Concernant l’offre promotionnelle, celle-ci était accompagnée d’un visuel comprenant un dessin de deux coupes de champagne inclinées l’une vers l’autre, « trinquent », du logo d’une marque de champagne et de l’invitation à tenter de gagner une bouteille de champagne par mois à vie.

La Cour a considéré qu’il s’agissait d’une incitation à la consommation d’une boisson alcoolique relevant de l’article L 3323-4 du code de la santé publique. Les juges ont considéré que « la présentation flatteuse du produit par la mise en valeur de sa couleur et de sa pétillance comme la référence à son mode de consommation par l’inclinaison des coupes qui miment le geste de trinquer ne peuvent pas être critiquées puisqu’elles renvoient, d’une part, aux caractéristiques objectives du produit et d’autre part, à un mode de consommation coutumier ; qu’il en est de même des mentions relatives aux conditions (prix notamment) et au lieu de vente ».

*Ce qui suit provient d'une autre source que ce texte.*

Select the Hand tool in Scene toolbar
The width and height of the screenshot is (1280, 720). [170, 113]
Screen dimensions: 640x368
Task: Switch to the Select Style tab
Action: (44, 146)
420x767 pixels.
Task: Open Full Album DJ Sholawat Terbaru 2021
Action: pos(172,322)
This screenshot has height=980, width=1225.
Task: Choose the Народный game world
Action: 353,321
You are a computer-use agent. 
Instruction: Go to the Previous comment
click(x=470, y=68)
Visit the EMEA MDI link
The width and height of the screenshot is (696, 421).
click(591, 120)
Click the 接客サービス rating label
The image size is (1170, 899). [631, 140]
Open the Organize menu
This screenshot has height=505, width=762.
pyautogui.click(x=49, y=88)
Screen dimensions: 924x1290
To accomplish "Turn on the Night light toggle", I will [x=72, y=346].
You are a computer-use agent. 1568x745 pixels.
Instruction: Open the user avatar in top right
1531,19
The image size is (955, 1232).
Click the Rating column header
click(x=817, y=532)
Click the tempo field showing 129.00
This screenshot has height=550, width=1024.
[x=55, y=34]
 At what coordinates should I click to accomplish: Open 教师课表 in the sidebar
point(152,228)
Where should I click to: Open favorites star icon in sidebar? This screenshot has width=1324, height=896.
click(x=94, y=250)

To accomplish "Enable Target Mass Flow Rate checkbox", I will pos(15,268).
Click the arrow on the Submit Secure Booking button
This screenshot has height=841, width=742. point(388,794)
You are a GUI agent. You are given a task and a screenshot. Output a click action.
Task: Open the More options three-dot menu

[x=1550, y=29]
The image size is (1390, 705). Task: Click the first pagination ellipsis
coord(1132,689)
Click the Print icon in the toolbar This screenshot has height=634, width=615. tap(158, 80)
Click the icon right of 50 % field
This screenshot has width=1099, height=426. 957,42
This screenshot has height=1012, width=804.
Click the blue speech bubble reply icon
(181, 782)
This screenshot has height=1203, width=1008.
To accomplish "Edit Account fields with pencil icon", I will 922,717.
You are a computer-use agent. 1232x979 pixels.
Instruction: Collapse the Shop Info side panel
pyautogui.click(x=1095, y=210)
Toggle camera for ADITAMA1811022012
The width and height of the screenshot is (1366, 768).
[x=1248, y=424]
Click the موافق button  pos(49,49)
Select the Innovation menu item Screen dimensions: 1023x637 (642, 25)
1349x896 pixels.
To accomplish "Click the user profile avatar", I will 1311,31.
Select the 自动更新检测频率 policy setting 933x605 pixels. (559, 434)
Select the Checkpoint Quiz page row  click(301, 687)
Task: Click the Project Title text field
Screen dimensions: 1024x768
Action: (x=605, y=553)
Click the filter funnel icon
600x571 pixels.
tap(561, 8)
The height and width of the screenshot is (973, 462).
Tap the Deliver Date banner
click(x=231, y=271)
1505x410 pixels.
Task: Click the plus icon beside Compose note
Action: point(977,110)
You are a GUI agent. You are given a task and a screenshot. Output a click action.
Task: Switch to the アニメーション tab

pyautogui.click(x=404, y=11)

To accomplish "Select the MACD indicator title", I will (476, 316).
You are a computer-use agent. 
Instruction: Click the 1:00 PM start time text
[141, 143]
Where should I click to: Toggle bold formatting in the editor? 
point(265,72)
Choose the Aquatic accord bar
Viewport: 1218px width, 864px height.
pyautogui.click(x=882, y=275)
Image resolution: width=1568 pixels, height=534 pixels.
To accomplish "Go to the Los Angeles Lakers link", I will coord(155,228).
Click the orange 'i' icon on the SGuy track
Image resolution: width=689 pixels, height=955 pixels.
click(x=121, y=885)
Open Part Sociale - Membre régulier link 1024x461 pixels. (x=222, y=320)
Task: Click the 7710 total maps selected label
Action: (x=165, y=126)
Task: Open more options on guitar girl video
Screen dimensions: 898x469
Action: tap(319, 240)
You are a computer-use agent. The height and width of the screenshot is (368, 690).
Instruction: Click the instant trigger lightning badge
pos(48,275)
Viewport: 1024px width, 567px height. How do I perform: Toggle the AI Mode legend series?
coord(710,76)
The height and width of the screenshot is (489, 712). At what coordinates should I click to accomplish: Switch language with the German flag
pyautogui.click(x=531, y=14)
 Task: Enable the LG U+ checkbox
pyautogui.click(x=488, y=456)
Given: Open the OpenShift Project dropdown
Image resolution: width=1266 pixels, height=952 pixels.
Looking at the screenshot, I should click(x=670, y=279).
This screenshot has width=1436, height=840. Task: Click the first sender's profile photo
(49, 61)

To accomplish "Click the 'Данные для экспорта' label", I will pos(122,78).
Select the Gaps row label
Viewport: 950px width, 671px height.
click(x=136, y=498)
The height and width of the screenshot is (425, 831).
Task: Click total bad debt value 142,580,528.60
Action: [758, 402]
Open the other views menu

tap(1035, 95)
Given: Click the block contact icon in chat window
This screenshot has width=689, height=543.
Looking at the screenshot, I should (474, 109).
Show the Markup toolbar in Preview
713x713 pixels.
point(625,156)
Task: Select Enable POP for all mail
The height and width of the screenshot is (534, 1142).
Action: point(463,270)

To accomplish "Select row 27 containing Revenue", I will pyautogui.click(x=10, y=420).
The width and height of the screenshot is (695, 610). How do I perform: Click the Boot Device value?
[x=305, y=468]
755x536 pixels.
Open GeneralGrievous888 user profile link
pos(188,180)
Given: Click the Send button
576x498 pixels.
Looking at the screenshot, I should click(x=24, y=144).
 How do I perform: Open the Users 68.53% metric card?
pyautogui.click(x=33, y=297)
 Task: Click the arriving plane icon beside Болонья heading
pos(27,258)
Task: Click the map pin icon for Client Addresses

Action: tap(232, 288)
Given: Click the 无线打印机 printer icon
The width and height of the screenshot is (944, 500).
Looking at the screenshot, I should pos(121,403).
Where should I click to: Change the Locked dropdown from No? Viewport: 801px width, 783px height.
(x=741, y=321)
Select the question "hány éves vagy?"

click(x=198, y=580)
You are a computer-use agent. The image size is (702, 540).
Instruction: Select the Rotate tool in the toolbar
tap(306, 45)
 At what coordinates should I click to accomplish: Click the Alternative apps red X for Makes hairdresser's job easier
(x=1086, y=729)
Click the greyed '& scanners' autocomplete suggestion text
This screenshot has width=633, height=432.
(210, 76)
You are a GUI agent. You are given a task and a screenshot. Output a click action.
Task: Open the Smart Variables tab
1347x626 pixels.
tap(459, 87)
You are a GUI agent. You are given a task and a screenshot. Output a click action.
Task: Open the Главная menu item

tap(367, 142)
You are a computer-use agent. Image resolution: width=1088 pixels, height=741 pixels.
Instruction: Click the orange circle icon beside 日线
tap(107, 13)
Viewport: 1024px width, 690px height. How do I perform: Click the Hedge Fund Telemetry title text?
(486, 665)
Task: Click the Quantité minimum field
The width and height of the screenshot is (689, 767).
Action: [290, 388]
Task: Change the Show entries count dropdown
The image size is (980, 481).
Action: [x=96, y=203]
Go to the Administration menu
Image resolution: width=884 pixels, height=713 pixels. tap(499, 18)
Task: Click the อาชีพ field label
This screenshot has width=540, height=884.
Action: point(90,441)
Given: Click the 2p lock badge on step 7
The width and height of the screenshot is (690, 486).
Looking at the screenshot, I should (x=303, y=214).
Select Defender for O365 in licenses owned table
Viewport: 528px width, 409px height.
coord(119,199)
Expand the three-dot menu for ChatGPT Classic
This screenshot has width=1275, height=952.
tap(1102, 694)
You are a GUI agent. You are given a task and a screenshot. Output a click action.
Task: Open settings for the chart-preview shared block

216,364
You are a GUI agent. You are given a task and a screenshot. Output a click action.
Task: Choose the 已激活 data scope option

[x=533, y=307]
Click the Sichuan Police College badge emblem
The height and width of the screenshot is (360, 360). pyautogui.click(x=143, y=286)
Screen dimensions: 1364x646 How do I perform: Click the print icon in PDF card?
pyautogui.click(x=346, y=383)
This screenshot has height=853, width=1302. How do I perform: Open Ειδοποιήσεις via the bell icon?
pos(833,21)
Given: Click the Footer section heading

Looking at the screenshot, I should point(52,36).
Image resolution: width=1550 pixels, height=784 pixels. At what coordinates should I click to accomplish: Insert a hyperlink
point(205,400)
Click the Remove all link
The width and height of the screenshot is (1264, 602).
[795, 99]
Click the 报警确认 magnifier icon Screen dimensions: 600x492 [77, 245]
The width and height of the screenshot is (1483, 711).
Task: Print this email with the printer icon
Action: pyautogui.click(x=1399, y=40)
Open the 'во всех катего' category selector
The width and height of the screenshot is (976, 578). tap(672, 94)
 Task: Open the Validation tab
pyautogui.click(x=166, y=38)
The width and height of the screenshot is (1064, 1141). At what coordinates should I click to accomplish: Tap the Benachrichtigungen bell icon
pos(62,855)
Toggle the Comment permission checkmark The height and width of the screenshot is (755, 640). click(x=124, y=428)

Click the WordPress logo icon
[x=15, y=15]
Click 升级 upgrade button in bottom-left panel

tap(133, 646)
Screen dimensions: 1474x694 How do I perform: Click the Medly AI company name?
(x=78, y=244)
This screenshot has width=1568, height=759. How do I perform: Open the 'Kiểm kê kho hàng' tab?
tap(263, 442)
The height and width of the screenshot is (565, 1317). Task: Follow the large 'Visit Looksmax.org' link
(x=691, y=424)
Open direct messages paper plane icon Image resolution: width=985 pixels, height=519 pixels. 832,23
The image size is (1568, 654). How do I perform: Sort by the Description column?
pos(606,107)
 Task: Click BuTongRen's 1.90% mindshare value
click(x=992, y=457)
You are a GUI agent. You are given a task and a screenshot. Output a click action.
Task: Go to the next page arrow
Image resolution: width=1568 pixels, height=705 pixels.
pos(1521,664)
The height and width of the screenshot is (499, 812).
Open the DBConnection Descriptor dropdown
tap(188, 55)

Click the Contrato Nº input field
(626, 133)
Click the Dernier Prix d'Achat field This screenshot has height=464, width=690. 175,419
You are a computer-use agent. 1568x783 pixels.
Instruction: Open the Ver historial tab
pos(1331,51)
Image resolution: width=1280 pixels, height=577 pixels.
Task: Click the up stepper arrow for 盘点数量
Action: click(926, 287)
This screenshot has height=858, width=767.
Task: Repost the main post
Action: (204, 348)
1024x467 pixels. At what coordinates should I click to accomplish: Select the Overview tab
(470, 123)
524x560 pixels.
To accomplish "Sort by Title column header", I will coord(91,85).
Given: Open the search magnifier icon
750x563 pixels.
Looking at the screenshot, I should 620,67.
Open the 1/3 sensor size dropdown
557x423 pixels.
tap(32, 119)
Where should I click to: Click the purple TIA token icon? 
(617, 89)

En revanche, pour la Cour, le visuel associant à la boisson le dessin de jetons de jeux du casino et donc l’univers des jeux de hasard dont le déroulement est partiellement ou totalement soumis à la chance est constitutif d’une publicité illicite. Cette référence excède, pour la Cour, les références autorisées par l’article L 3323-4 du CSP.

Outre, le journal numérique, ce visuel était repris sur le site de l’annonceur www.champagnea vie.com et sur les pages des réseaux sociaux de l’annonceur. Les sociétés productrices de champagne sont condamnées à payer à l’ANPAA la somme de 9000 euros et le journal en ligne est condamné à payer à l’ANPAA la somme de 3000 euros.